A Long March 2F rocket blasted off successfully at 10:04 p.m. local time Thursday (10:04 a.m. ET) from the Jiuquan Satellite Launch Center in the Gobi Desert carrying the lab known as Tiangong-2, which translates to “heavenly vessel,” according to state media China Central Television.
Once in space, the Tiangong-2 will maneuver itself into orbit roughly 400 kilometers (about 250 miles) above the Earth, CCTV reported.
A spacecraft will ferry a two-man crew to the lab in October – China’s first manned mission since 2013. The astronauts will remain in the lab for a month, where they will be carrying out experiments related to medicine, physics and biology.
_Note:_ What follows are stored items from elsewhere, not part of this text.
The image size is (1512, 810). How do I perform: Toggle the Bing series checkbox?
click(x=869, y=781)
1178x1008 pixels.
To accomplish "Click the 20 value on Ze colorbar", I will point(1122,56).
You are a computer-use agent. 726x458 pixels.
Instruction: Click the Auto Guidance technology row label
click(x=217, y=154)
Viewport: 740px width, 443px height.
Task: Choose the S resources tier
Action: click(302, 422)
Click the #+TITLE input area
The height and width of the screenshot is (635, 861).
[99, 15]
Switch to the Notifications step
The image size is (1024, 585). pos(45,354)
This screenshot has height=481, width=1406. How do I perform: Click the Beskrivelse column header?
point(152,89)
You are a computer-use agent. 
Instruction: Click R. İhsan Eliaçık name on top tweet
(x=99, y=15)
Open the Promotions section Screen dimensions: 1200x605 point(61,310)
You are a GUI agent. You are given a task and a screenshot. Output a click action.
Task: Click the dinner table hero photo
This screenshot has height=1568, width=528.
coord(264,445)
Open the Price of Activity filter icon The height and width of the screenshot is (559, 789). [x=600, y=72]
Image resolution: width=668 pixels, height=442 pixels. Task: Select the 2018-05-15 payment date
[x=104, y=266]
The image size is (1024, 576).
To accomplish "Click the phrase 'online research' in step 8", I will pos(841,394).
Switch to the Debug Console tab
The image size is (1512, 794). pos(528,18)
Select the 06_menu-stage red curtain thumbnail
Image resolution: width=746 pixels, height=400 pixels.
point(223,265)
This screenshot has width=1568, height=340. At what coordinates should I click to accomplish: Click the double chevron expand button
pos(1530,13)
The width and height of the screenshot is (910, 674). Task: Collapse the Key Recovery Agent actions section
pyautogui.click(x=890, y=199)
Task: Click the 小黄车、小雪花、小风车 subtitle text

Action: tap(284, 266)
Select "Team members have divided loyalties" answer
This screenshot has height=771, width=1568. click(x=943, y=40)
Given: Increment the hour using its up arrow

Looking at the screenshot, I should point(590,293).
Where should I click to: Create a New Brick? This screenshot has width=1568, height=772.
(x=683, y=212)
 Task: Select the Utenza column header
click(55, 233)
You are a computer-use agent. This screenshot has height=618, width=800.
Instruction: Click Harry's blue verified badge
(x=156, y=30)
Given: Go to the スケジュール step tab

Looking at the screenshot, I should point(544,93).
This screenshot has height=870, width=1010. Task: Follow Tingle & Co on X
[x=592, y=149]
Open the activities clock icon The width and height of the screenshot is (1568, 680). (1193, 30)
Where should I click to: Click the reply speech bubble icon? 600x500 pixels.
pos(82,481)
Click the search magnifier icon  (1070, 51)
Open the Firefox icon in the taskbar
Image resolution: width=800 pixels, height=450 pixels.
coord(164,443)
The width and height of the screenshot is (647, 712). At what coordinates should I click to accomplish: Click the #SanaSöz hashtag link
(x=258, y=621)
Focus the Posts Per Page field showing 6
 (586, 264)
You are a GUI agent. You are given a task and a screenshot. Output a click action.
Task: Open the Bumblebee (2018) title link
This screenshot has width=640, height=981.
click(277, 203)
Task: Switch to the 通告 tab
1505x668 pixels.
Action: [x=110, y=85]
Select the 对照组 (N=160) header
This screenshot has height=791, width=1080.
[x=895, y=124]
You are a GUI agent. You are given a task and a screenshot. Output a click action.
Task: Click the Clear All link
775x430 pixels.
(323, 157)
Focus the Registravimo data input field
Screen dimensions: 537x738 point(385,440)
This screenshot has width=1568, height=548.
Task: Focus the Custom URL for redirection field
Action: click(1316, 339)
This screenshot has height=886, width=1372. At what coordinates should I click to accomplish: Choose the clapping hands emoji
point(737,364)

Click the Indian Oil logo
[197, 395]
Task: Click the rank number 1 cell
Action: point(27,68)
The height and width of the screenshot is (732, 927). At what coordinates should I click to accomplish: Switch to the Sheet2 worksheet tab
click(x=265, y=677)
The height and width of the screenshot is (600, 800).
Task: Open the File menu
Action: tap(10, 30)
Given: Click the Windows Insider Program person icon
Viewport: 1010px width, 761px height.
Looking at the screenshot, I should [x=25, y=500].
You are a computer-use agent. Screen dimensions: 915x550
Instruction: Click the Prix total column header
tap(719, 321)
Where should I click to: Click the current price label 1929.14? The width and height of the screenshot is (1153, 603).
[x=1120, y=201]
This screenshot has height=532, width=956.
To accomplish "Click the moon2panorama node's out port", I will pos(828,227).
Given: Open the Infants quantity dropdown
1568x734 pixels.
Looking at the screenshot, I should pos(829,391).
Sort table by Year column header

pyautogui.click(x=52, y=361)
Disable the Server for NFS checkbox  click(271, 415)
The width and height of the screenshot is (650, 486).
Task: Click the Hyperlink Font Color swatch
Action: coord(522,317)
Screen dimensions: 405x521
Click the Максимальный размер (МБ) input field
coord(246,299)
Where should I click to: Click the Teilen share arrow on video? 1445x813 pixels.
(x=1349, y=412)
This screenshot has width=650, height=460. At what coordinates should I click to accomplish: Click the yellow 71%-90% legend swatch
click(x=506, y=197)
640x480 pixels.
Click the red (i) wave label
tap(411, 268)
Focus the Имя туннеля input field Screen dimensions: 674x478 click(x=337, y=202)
It’s China’s longest mission yet.
The Tiangong-2 and its predecessor, Tiangong-1, are prototypes for China’s ultimate goal – a permanent 20-ton space station, which is expected to launch after 2020.
“Tiangong is a precursor test bed of capabilities; building toward the large space station has always been the culminating goal of the Shenzhou program,” said Joan Johnson-Freese, a professor at the US Naval War College specializing in space programs and space security.
The Chinese space station is expected to be sent into orbit just as the US-led International Space Station goes out of service – making China potentially the only country with a permanent space presence.
Rival to ISS
European astronauts are already said to be learning Chinese in anticipation.
Since 2011, the US Congress has barred NASA from contact with China’s space program because of national security fears.
China's space ambitions
“Chinese politicians certainly have wanted to work with the United States in space, to show they are an accepted part of the international family of space-faring nations, but with their own space station forthcoming and international partners other than the US willing and lining up to work with them, that imperative decreases,” Johnson-Freese said.
China was late to the space race – it didn’t send its first satellite into space until 1970 – just after the United States put the first man on the moon.
But in the decades since, China has pumped enormous amounts of money and resources into research and training. Future plans include sending a robotic probe to Mars and a potential manned mission to the moon.
“If the US does not change its policies very soon and begin to work with China in space, it will lose whatever leverage it might have in shaping Chinese space plans for the future, ” Johnson-Freese said.